La charge de Péan contre Plenel dans Médias, alors que Mediapart vient de redonner ses lettres de noblesse à une investigation délaissée de manière quasi générale dans la presse, prend donc tout son sens. En effet, dans Médias, on apprend qu’en fait Pierre Péan n’aime pas le journalisme d’investigation. Que dit-il ?

« La grande majorité de ceux que l’on appelait les grands journalistes d’investigation n’étaient en réalité que des gestionnaires de fuites. Ou, purement et simplement, des porte-parole, des attachés de cabinet des grands juges », explique Péan, qui n’en démord pas de son obsession contre Le Monde époque Plenel. « Leurs pratiques ont été légitimées, crédibilisées par le grand journal, celui qu’on ne remet pas en cause, Le Monde. On enquête de moins en moins. On publie en une des journaux les informations révélées par un syndicat, par un organisme… Autrement dit, le journaliste devient un enquêteur au second degré ».

Il s’en prend ensuite au travail de Mediapart sur l’affaire Woerth déclarant que « Mediapart a  provoqué un énorme buzz, comme on dit aujourd’hui, mettant le feu à la sphère médiatico-politique. Mais je ne vois pas en quoi il aurait contribué à la manifestation de la vérité ». Et il ajoute que « Mediapart prend de surcroît fait et cause dans un conflit familial en privilégiant la version d’une source payée par l’une des parties, sans prendre le temps de croiser les informations de celle-ci ».

A ce stade, on se demande quand Pierre Péan va en finir avec son obsession anti-Plenel. Plus grave, on peine à comprendre la conception du journalisme défendue par Péan. Pourquoi ne nous explique-t-il pas par exemple, qu’il n’a pas supporté que Plenel et le Monde se saisissent à juste titre de son livre « Mitterrand, une jeunesse française » pour examiner ce que signifiait ce parcours pour la France, de même Péan n’a jamais pardonné à Plenel d’avoir - non pas attaqué - mais enquêté et informé le peuple sur Mitterrand (Rainbow-Warrior etc..) ?
Il le reconnaît d’ailleurs dans l’interview. Il nous explique qu’il avait découvert avant Plenel l’affaire des Irlandais de Vincennes mais qu’il ne l’a pas publiée.
Drôle de conception du journalisme…qui consiste à avoir des informations et à ne pas les publier parce que l’on est « contre la transparence à tout crin ». Il déclare que s’il « s’agit d’une information capitale pour la défense de la France, je ne la publierai pas ». Et ce semble-t-il, même si, le public a le droit de savoir…

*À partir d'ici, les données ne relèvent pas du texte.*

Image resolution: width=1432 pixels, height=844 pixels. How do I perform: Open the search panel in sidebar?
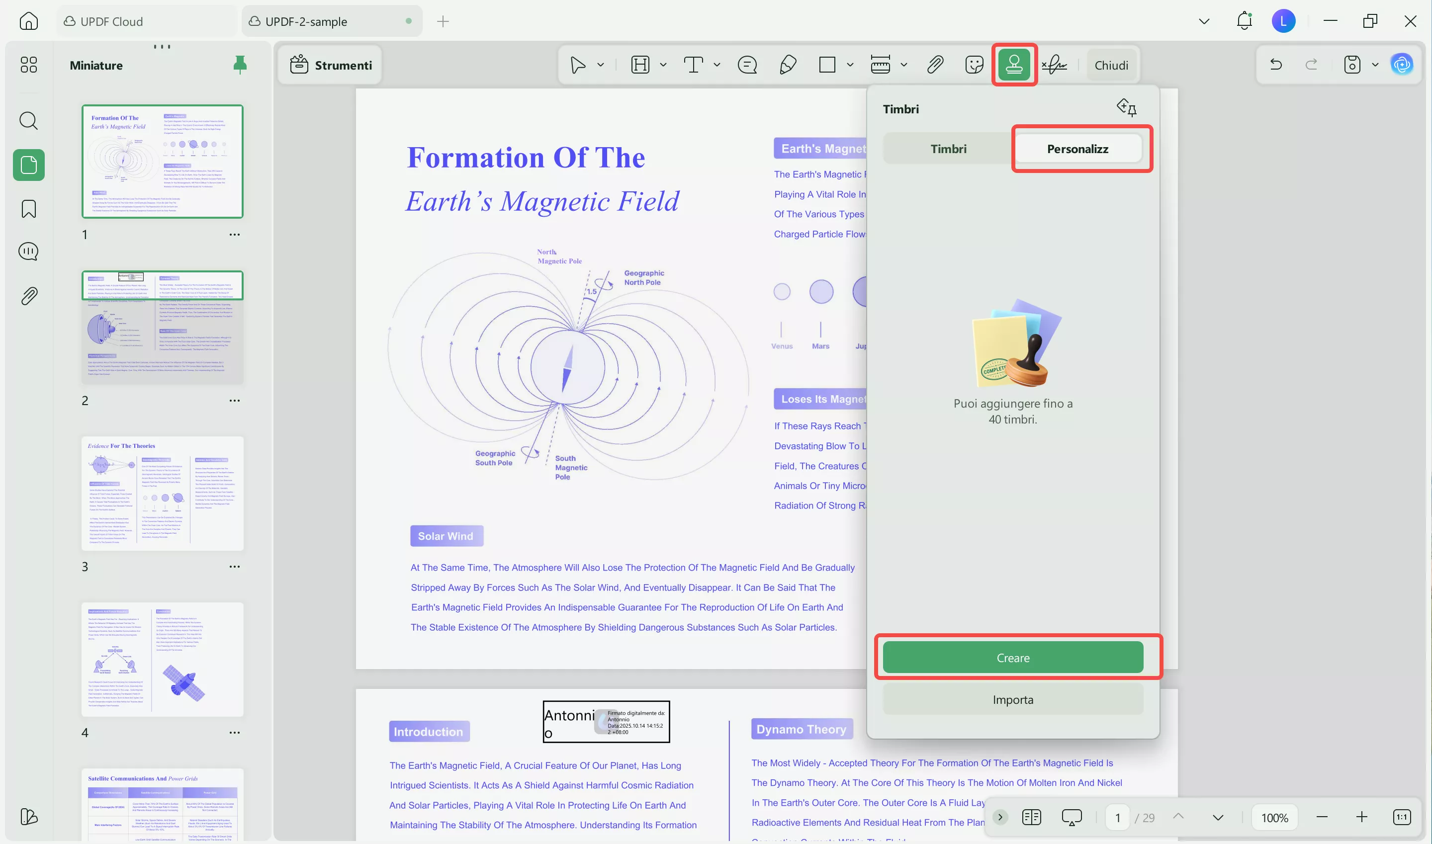[x=28, y=121]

A ce stade, on remarque que Péan, autrefois enquêteur, est devenu idéologue. Le chapitre  hallucinant de la « face cachée du Monde » où il accuse Plenel d’ « être un agent de la CIA » infiltré en France ou celui intitulé « ils n’aiment pas la France », prennent alors tout leur sens. Pour lui, les intérêts de la  France passent avant les intérêts du journalisme.

Enfin, son attaque sur le travail de Mediapart est quasiment risible. Il nous explique au début de l’interview que sur « le financement électoral illégal, il n’a pas d’états d’âmes pour publier ses informations » et attaque ensuite Mediapart. Une question surgit alors : l’affaire Woerh/Bettencourt, n’est-elle pas une affaire de financement électoral illégal ? C’est d’ailleurs ce qu’a démontré Mediapart. Mais cela Péan l’a oublié…

Bref, vous l’aurez compris, le journalisme est un combat. Un combat pour le droit à l’information du public, peu importe les intérêts de la France, si des valeurs fondamentales sont menacées. Plenel défend cela -avec d’autres - depuis 30 ans, au grand dam de Péan.